Learning Generalizable Program and Architecture Representations for Performance Modeling
Lingda Li, Thomas Flynn, Adolfy Hoisie
TL;DR
PerfVec tackles the challenge of generalizable performance modeling by learning independent, orthogonal representations for programs and microarchitectures and by composing a program’s representation from the representations of its executed instructions. The framework introduces a foundation model for instructions and uses microarchitecture sampling to train without a full architecture model, enabling rapid cross-architecture predictions via a simple dot product between program and microarchitecture representations.

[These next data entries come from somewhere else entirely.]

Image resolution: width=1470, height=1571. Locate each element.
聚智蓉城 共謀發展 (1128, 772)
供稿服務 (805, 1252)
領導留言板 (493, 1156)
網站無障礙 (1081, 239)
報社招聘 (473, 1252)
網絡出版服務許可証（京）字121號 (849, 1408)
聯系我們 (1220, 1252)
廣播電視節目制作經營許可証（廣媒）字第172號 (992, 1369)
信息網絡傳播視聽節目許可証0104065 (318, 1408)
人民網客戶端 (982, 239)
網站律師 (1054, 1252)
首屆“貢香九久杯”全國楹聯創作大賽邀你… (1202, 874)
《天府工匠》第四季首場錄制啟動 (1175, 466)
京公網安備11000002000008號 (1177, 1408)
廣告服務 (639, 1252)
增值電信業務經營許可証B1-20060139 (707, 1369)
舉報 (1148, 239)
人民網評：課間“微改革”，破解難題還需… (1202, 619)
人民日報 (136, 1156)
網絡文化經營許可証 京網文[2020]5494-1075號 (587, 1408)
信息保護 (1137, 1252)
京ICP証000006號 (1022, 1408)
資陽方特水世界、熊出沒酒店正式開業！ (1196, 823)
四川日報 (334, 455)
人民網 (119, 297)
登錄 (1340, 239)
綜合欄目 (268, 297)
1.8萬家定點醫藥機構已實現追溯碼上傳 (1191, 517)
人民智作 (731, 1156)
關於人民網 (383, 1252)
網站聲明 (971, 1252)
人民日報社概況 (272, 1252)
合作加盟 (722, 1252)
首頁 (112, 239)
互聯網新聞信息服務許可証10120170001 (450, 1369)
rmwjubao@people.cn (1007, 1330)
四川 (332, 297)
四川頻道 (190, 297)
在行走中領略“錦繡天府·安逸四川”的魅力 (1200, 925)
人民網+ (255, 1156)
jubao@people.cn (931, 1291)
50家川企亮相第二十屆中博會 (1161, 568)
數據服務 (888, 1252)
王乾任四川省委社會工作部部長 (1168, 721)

Key contributions include (1) a compositional representation scheme $\bm{R}_p = \sum_i \bm{R}_i$ with $T = \bm{R}_p \cdot \bm{M}$, (2) a scalable training strategy combining instruction representation reuse and microarchitecture sampling, and (3) demonstrations of strong accuracy and generality on unseen programs and architectures, plus practical applications in design space exploration and loop tiling analysis. The approach significantly reduces training costs and prediction latency while offering broad applicability, potentially transforming performance modeling workflows in HPC and systems design.
Abstract
Performance modeling is an essential tool in many areas, including performance characterization/optimization, design space exploration, and resource allocation problems, to name a few. However, existing performance modeling approaches have limitations, such as high computational cost for discrete-event simulators, narrow flexibility of hardware emulators, or restricted accuracy/generality of analytical/data-driven models. To address these limitations, this paper proposes PerfVec, a novel deep learning-based performance modeling framework that learns high-dimensional and independent/orthogonal program and microarchitecture representations. Once learned, a program representation can be used to predict its performance on any microarchitecture, and likewise, a microarchitecture representation can be applied in the performance prediction of any program. Additionally, PerfVec yields a foundation model that captures the performance essence of instructions, which can be directly used by developers in numerous performance modeling related tasks without incurring its training cost. The evaluation demonstrates that PerfVec is more general and efficient than previous approaches.